_TASK TO COMPLETE_: The answer should consist of all the entries, repeated word for word.

START INPUT RECORDS

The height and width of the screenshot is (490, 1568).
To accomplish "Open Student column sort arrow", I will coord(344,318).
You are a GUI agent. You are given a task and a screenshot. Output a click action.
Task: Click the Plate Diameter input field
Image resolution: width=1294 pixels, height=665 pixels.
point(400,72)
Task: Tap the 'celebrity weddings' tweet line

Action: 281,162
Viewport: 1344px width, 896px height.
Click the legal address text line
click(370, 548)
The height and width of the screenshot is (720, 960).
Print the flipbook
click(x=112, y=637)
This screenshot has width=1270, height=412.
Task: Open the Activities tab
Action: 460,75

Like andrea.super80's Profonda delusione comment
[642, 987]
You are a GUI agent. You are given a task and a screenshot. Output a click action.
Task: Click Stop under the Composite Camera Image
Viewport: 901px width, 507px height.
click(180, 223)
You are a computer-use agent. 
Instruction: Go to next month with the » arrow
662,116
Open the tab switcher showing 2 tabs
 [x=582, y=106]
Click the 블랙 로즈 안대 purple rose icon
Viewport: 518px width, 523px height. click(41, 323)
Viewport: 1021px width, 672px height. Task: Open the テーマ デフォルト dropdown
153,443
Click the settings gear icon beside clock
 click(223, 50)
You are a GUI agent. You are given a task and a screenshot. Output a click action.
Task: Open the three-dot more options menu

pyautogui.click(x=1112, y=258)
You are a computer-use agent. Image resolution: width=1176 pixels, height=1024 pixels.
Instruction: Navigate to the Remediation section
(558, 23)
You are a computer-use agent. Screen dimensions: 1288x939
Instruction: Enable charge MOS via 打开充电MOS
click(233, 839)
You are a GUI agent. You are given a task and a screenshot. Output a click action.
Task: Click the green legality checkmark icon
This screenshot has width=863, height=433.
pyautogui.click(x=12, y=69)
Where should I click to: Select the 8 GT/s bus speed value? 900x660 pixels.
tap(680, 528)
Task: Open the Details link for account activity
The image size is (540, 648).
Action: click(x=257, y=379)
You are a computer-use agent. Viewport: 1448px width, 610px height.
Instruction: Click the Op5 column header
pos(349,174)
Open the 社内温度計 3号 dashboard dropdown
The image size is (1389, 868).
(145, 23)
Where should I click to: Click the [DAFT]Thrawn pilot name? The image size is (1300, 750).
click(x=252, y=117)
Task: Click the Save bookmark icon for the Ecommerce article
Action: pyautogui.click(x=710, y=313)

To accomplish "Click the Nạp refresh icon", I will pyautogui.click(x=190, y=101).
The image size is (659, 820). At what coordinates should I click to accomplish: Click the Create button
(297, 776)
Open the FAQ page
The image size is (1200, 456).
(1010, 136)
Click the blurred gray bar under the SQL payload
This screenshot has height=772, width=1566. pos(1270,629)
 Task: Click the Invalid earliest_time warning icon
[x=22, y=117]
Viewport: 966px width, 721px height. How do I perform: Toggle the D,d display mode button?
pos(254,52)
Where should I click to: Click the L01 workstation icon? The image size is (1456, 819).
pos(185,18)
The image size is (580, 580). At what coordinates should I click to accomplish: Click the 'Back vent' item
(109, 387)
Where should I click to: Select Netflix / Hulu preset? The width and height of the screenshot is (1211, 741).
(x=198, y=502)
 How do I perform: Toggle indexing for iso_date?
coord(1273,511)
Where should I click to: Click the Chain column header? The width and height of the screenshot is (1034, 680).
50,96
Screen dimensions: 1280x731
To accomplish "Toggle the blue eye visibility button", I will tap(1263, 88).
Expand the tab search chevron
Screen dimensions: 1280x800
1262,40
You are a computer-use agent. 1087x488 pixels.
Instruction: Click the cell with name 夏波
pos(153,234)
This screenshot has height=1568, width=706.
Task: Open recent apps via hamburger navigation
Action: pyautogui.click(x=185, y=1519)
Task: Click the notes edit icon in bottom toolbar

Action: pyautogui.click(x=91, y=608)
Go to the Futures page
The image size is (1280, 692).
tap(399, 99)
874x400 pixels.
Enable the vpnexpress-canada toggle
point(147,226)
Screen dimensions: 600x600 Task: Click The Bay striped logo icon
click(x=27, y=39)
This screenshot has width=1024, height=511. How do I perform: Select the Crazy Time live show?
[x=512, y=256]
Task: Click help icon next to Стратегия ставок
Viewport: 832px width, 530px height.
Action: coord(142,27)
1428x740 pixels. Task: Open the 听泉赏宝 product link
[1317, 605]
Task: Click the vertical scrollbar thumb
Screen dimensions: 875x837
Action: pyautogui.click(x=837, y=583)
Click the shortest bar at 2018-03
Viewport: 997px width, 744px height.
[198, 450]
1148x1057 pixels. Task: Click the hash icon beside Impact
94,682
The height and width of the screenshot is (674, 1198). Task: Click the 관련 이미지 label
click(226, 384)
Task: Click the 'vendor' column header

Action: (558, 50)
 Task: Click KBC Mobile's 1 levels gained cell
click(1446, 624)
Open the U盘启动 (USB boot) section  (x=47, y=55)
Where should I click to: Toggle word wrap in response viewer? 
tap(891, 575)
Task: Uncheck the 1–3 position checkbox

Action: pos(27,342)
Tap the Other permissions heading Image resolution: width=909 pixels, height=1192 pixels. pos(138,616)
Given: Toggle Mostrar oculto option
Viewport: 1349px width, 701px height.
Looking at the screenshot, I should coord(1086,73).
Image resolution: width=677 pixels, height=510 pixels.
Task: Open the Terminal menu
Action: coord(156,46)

END INPUT RECORDS

_SOLUTION FOR THIS PROBLEM_:
The height and width of the screenshot is (490, 1568).
To accomplish "Open Student column sort arrow", I will coord(344,318).
You are a GUI agent. You are given a task and a screenshot. Output a click action.
Task: Click the Plate Diameter input field
Image resolution: width=1294 pixels, height=665 pixels.
point(400,72)
Task: Tap the 'celebrity weddings' tweet line

Action: 281,162
Viewport: 1344px width, 896px height.
Click the legal address text line
click(370, 548)
The height and width of the screenshot is (720, 960).
Print the flipbook
click(x=112, y=637)
This screenshot has width=1270, height=412.
Task: Open the Activities tab
Action: 460,75

Like andrea.super80's Profonda delusione comment
[642, 987]
You are a GUI agent. You are given a task and a screenshot. Output a click action.
Task: Click Stop under the Composite Camera Image
Viewport: 901px width, 507px height.
click(180, 223)
You are a computer-use agent. 
Instruction: Go to next month with the » arrow
662,116
Open the tab switcher showing 2 tabs
 [x=582, y=106]
Click the 블랙 로즈 안대 purple rose icon
Viewport: 518px width, 523px height. click(41, 323)
Viewport: 1021px width, 672px height. Task: Open the テーマ デフォルト dropdown
153,443
Click the settings gear icon beside clock
 click(223, 50)
You are a GUI agent. You are given a task and a screenshot. Output a click action.
Task: Open the three-dot more options menu

pyautogui.click(x=1112, y=258)
You are a computer-use agent. Image resolution: width=1176 pixels, height=1024 pixels.
Instruction: Navigate to the Remediation section
(558, 23)
You are a computer-use agent. Screen dimensions: 1288x939
Instruction: Enable charge MOS via 打开充电MOS
click(233, 839)
You are a GUI agent. You are given a task and a screenshot. Output a click action.
Task: Click the green legality checkmark icon
This screenshot has width=863, height=433.
pyautogui.click(x=12, y=69)
Where should I click to: Select the 8 GT/s bus speed value? 900x660 pixels.
tap(680, 528)
Task: Open the Details link for account activity
The image size is (540, 648).
Action: click(x=257, y=379)
You are a computer-use agent. Viewport: 1448px width, 610px height.
Instruction: Click the Op5 column header
pos(349,174)
Open the 社内温度計 3号 dashboard dropdown
The image size is (1389, 868).
(145, 23)
Where should I click to: Click the [DAFT]Thrawn pilot name? The image size is (1300, 750).
click(x=252, y=117)
Task: Click the Save bookmark icon for the Ecommerce article
Action: pyautogui.click(x=710, y=313)

To accomplish "Click the Nạp refresh icon", I will pyautogui.click(x=190, y=101).
The image size is (659, 820). At what coordinates should I click to accomplish: Click the Create button
(297, 776)
Open the FAQ page
The image size is (1200, 456).
(1010, 136)
Click the blurred gray bar under the SQL payload
This screenshot has height=772, width=1566. pos(1270,629)
 Task: Click the Invalid earliest_time warning icon
[x=22, y=117]
Viewport: 966px width, 721px height. How do I perform: Toggle the D,d display mode button?
pos(254,52)
Where should I click to: Click the L01 workstation icon? The image size is (1456, 819).
pos(185,18)
The image size is (580, 580). At what coordinates should I click to accomplish: Click the 'Back vent' item
(109, 387)
Where should I click to: Select Netflix / Hulu preset? The width and height of the screenshot is (1211, 741).
(x=198, y=502)
 How do I perform: Toggle indexing for iso_date?
coord(1273,511)
Where should I click to: Click the Chain column header? The width and height of the screenshot is (1034, 680).
50,96
Screen dimensions: 1280x731
To accomplish "Toggle the blue eye visibility button", I will tap(1263, 88).
Expand the tab search chevron
Screen dimensions: 1280x800
1262,40
You are a computer-use agent. 1087x488 pixels.
Instruction: Click the cell with name 夏波
pos(153,234)
This screenshot has height=1568, width=706.
Task: Open recent apps via hamburger navigation
Action: pyautogui.click(x=185, y=1519)
Task: Click the notes edit icon in bottom toolbar

Action: pyautogui.click(x=91, y=608)
Go to the Futures page
The image size is (1280, 692).
tap(399, 99)
874x400 pixels.
Enable the vpnexpress-canada toggle
point(147,226)
Screen dimensions: 600x600 Task: Click The Bay striped logo icon
click(x=27, y=39)
This screenshot has width=1024, height=511. How do I perform: Select the Crazy Time live show?
[x=512, y=256]
Task: Click help icon next to Стратегия ставок
Viewport: 832px width, 530px height.
Action: coord(142,27)
1428x740 pixels. Task: Open the 听泉赏宝 product link
[1317, 605]
Task: Click the vertical scrollbar thumb
Screen dimensions: 875x837
Action: pyautogui.click(x=837, y=583)
Click the shortest bar at 2018-03
Viewport: 997px width, 744px height.
[198, 450]
1148x1057 pixels. Task: Click the hash icon beside Impact
94,682
The height and width of the screenshot is (674, 1198). Task: Click the 관련 이미지 label
click(226, 384)
Task: Click the 'vendor' column header

Action: (558, 50)
 Task: Click KBC Mobile's 1 levels gained cell
click(1446, 624)
Open the U盘启动 (USB boot) section  (x=47, y=55)
Where should I click to: Toggle word wrap in response viewer? 
tap(891, 575)
Task: Uncheck the 1–3 position checkbox

Action: pos(27,342)
Tap the Other permissions heading Image resolution: width=909 pixels, height=1192 pixels. pos(138,616)
Given: Toggle Mostrar oculto option
Viewport: 1349px width, 701px height.
Looking at the screenshot, I should coord(1086,73).
Image resolution: width=677 pixels, height=510 pixels.
Task: Open the Terminal menu
Action: coord(156,46)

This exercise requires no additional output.